Instruction
Please repeat everything from the line containing "The height and width of the screenshot is (624, 1280)." down to the line containing "Action: coord(1189,12)", swapping "bell icon" for "alert icon" and keeping all else unchanged. Leave the pictures out of your answer.

Records supplied

┄┄┄┄┄┄

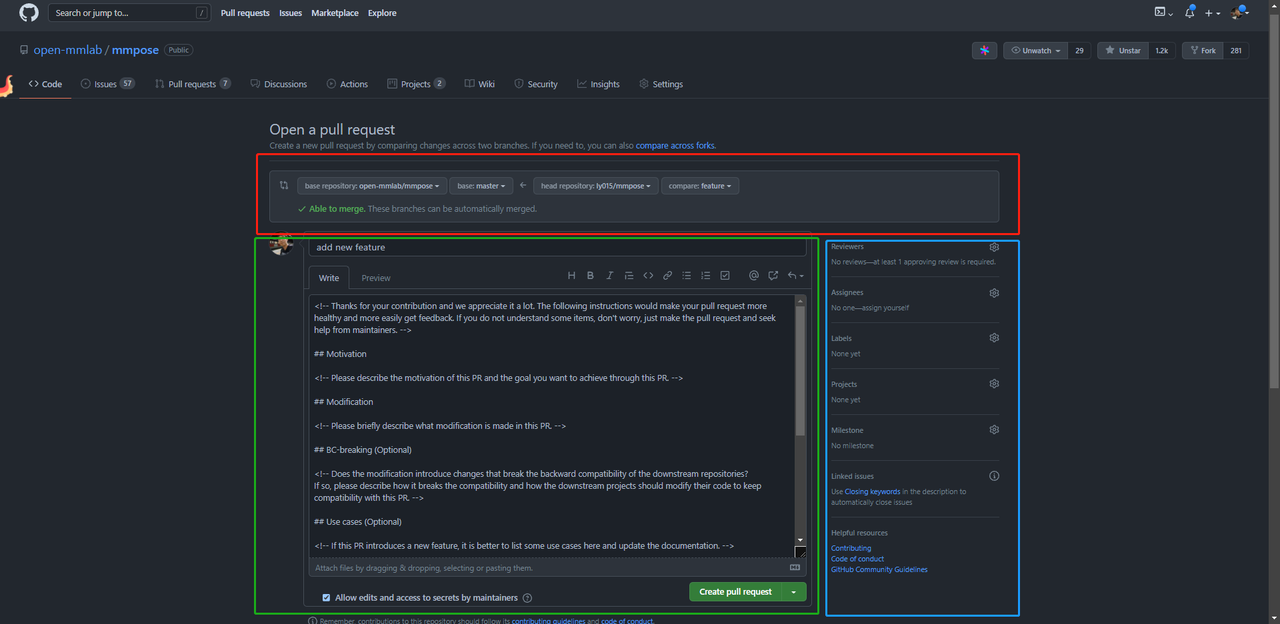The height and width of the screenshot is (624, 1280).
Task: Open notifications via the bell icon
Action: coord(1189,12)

┄┄┄┄┄┄

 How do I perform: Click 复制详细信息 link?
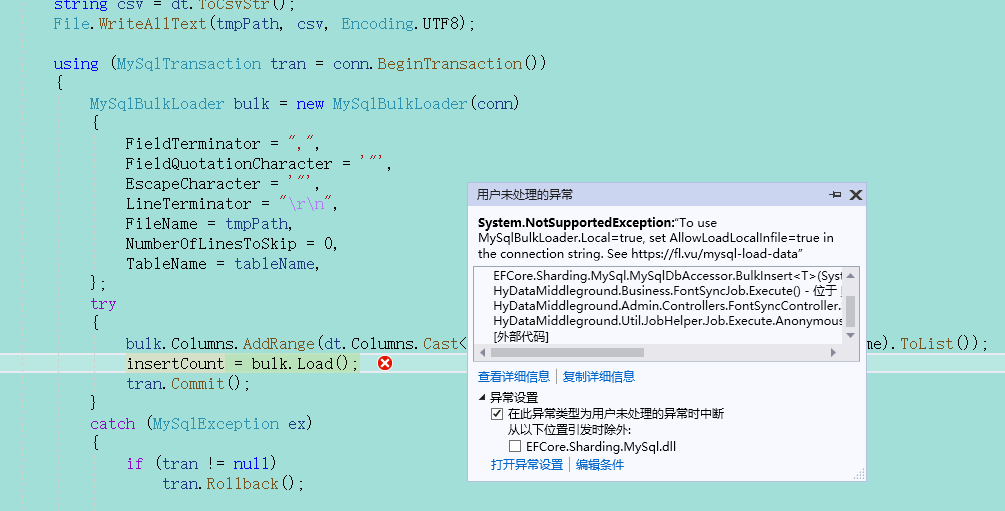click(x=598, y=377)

┄┄┄┄┄┄

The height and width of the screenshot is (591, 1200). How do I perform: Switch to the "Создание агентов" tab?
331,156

┄┄┄┄┄┄

Worked solution
The height and width of the screenshot is (624, 1280).
Task: Open notifications via the alert icon
Action: coord(1189,12)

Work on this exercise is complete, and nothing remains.